Le processus de reconduction est intrinsèquement lié à cette question. Sur ses pages Web, le Fonds informe les lecteurs que « le conseil d’administration [où tous les pays sont représentés] peut élire un directeur général à la majorité des suffrages exprimés ». Précisant toutefois : « Dans le passé, [le conseil] a procédé par consensus. » En réalité, un accord tacite et ancien entre Européens et Américains veut que les premiers décident de qui dirigera le FMI, tandis que les seconds ont le dernier mot pour la direction de la Banque mondiale. Et si le FMI a officiellement adopté « un processus ouvert, transparent et fondé sur le mérite » pour choisir ses directeurs généraux, celui-ci ne sert, à la vérité, que pour contrôler la pertinence des choix faits par les Européens.

Cette convenance pose problème, et tout le monde devrait s’en apercevoir.
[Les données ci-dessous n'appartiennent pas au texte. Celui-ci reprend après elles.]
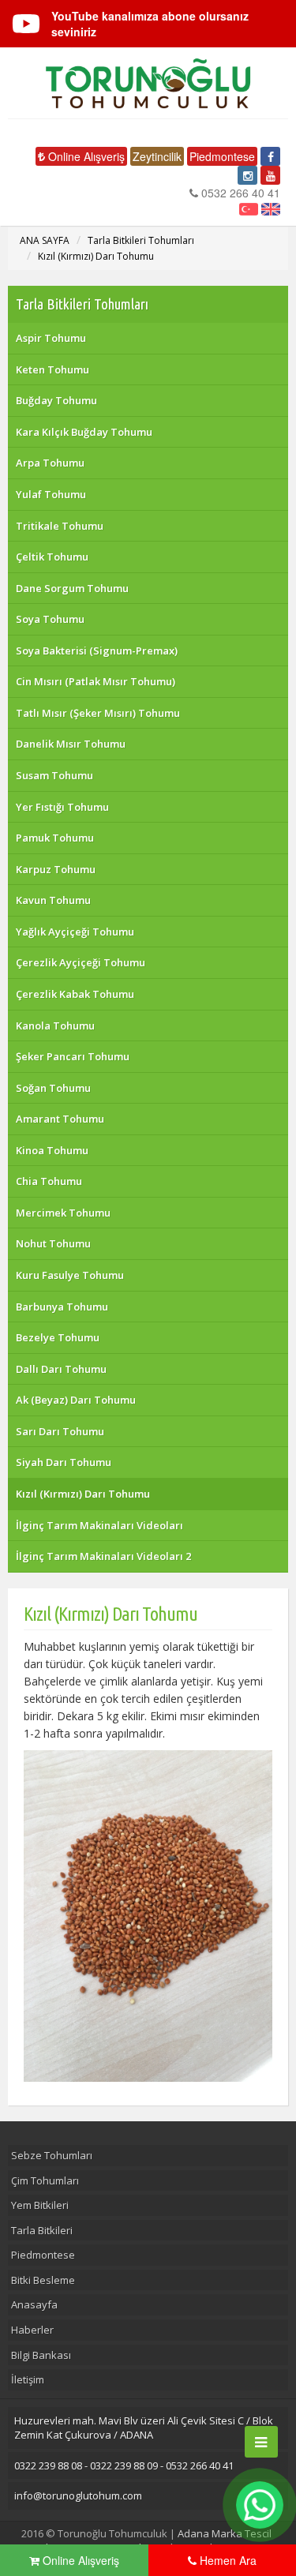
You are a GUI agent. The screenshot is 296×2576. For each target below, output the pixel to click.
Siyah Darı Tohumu (63, 1462)
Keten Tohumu (52, 369)
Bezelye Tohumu (57, 1337)
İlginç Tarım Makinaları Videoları (99, 1525)
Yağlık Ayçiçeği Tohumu (75, 931)
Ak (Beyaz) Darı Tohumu (76, 1400)
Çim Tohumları (45, 2180)
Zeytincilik (157, 156)
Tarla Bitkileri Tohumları (141, 240)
Il est essentiel pour le Fonds que tous les pays puissent avoir confiance en l’institution et penser qu’elle agit de manière équitable pour tous ses membres lorsqu’elle doit prendre des décisions difficiles, quand il s’agit par exemple d’aider tel ou tel pays et de décider des termes de l’aide. Les pays les plus puissants ne se gênent pourtant pas pour trouver des exceptions aux règles officielles. La crise de la zone euro a mis en évidence ce conflit d’intérêts. Le Fonds a lui-même critiqué après coup, dans son évaluation, la « manière superficielle » dont il avait pris ses décisions, pointant son choix, notamment, de court-circuiter les procédures habituelles en revenant sur le cadre adopté en 2002 afin de permettre aux pays européens des recours exceptionnels.